All Perspectives
Lukas Bergmann

Horizontal AI Platforms: The Bet We Are Making in 2024

The majority of enterprise AI investment in Europe over the past three years has flowed into vertical applications: products built for a specific function or industry, automating a specific workflow, sold to a specific buyer role. This has been the right starting point. Vertical specificity allows seed-stage companies to achieve the product depth required to clear enterprise reliability thresholds, and the domain expertise of the founding team creates a credible reason for buyers to trust a new vendor with a business-critical process. We have backed this pattern consistently through Fund I. The shift in Fund II deployment is not away from vertical specificity but toward something that starts narrow and has a clear, architecturally deliberate path to horizontal platform economics. The distinction matters.

A horizontal AI platform, as we are defining it for investment purposes, is not a product that works across all possible workflows for all possible buyers. It is a product where the core AI capability — whether that is natural language understanding, structured data extraction, decision logic, or workflow orchestration — is general enough that the marginal cost of extending it to a new vertical is substantially lower than the initial build cost. Taktile, in decision intelligence for financial operations, is building toward this pattern: the underlying decision engine is not financial-services-specific, it is a general framework for building, deploying, and monitoring automated decision policies that happen to be best expressed in financial operations first, but extends to any domain with structured decision logic. The distinction between "we are a credit risk automation tool" and "we are a decision intelligence platform that happens to have deep credit risk functionality" is not merely marketing language — it reflects architectural choices made from the first month of development.

The horizontal platform bet we are making in 2024 is concentrated in three capability areas. First, workflow orchestration infrastructure: the layer that connects AI-native processing components (document extraction, classification, generation) into defined business processes with state management, exception handling, and audit trail. Second, multi-modal document and data ingestion: products that can ingest, normalise, and make queryable the heterogeneous document and data formats that European enterprises actually operate with — PDFs from 1990s-era ERP exports, scanned documents from legacy archiving systems, semi-structured XML from supply chain platforms that predate modern API design. Third, enterprise-grade model serving and monitoring: the operational infrastructure for running ML models in production in a way that meets German enterprise IT standards for reliability, security, and audit transparency. These are the infrastructure layers that every AI-native application needs but that most teams rebuild independently rather than sourcing from a specialist provider.

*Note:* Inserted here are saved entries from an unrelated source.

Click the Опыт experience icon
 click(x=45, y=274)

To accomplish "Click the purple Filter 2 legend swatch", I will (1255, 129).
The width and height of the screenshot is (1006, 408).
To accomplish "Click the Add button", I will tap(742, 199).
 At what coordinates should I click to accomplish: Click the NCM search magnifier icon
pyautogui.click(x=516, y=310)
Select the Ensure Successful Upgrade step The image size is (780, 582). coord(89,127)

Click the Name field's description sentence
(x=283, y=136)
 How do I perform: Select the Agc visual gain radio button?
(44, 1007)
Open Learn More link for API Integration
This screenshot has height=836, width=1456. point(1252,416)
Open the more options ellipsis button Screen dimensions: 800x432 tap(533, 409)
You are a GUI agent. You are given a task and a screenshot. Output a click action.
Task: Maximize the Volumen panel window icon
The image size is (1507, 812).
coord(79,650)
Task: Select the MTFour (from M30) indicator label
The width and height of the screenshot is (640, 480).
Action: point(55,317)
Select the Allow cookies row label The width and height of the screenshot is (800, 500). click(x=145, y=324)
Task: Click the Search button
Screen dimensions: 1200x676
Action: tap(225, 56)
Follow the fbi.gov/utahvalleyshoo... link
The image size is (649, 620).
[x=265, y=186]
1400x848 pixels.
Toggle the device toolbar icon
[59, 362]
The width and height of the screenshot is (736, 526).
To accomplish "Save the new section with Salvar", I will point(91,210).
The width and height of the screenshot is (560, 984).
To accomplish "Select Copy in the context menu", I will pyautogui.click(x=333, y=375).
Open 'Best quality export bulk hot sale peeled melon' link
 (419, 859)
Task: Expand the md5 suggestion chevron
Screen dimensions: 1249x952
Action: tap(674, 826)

The risk we are managing in horizontal platform bets is the go-to-market tension. Horizontal platforms have longer sales cycles and less obvious initial buyers than vertical point solutions, because the value proposition requires the buyer to understand their architecture problem rather than just their immediate process pain. The companies that have successfully navigated this tension have typically done it by starting with a specific vertical use case that demonstrates the platform capability concretely, building reference customers who can speak to both the immediate workflow value and the broader architectural potential, and only expanding the commercial narrative to "platform" once there is enough proof that the architecture genuinely delivers horizontal value. Announcing yourself as a platform before you have demonstrated platform-level value to multiple distinct buyer types is a sales mistake that costs pipeline and credibility simultaneously.

Our conviction on this thesis is grounded in a specific market observation: the enterprise software stack at a typical 300-person German company contains a growing number of AI-native point solutions that do not talk to each other, do not share data models, and do not have a common governance framework. The procurement team is using one vendor for invoice processing, a different vendor for contract management, and a third for spend analytics — each with its own integration to the ERP, its own data processing agreement, its own model monitoring responsibility. The operational overhead of managing this fragmentation is becoming visible at exactly the stage of enterprise AI adoption where the next generation of buyers is making architectural decisions. The horizontal platforms that can consolidate this surface — without forcing buyers to abandon the specialised functionality they depend on — are addressing a real and growing pain that the current landscape of vertical point solutions cannot resolve.